ENTRIES SUPPLIED:
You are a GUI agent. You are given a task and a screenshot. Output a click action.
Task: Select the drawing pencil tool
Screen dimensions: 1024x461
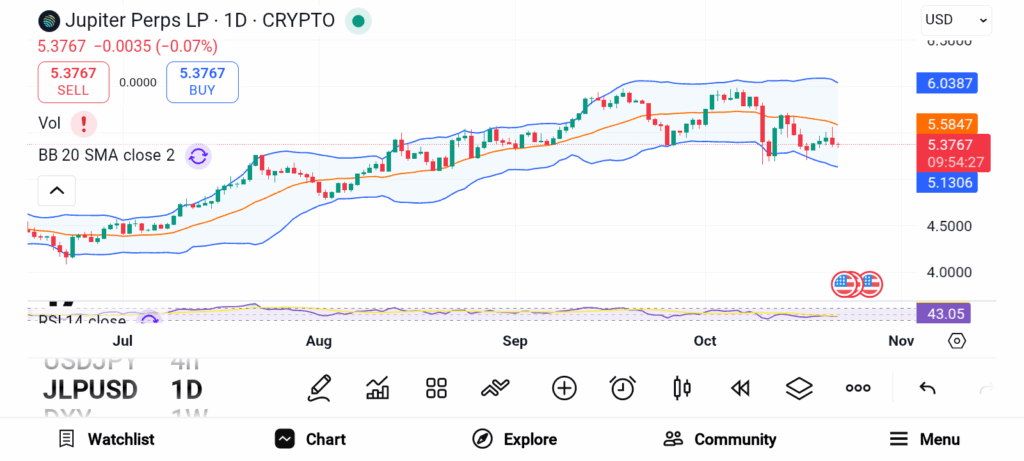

==

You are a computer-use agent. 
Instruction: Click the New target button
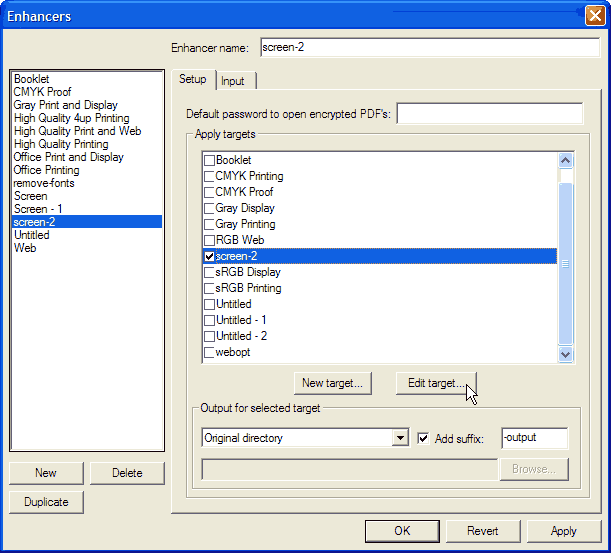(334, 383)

TASK REQUIREMENTS: Write out, from the lines above, only those from the line with "You are a GUI" to the line with "Screen dimensions: 1024x461", exactly as given, including the first and the last.

RESPONSE TO THE EXERCISE:
You are a GUI agent. You are given a task and a screenshot. Output a click action.
Task: Select the drawing pencil tool
Screen dimensions: 1024x461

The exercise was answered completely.